SET PROBLEM = Output as a JSON list of strings the stretch from the line containing "Where should I" through the line containing "Action: (x=160, y=148)", one string per line and no blank lines.

PROVIDED ENTRIES =
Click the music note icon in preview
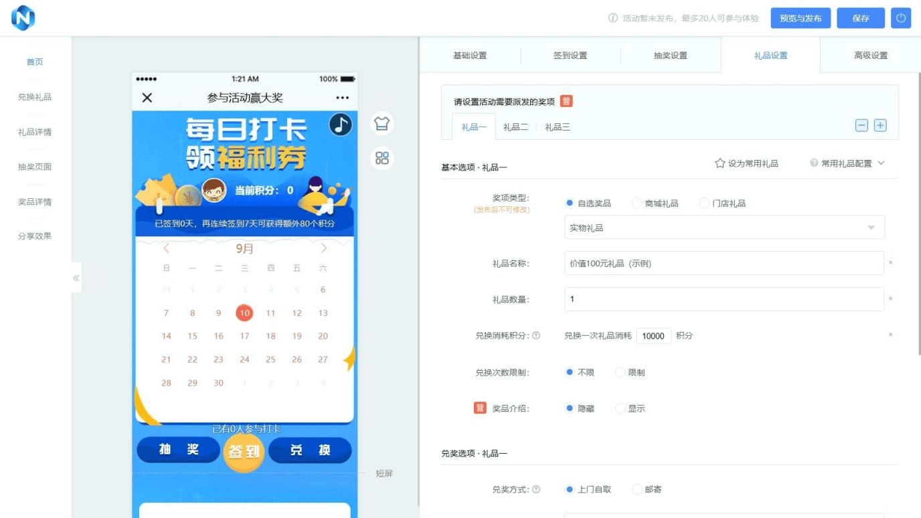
---
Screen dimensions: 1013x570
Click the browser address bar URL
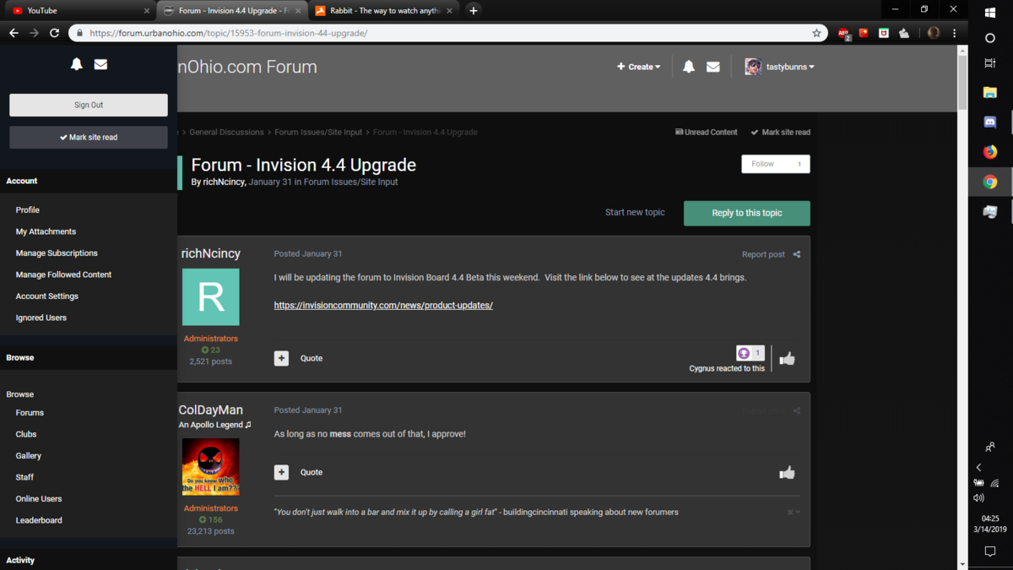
==
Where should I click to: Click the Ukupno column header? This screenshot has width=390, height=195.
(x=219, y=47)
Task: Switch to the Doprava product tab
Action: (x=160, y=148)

TASK RESPONSE =
[
  "Where should I click to: Click the Ukupno column header? This screenshot has width=390, height=195.",
  "(x=219, y=47)",
  "Task: Switch to the Doprava product tab",
  "Action: (x=160, y=148)"
]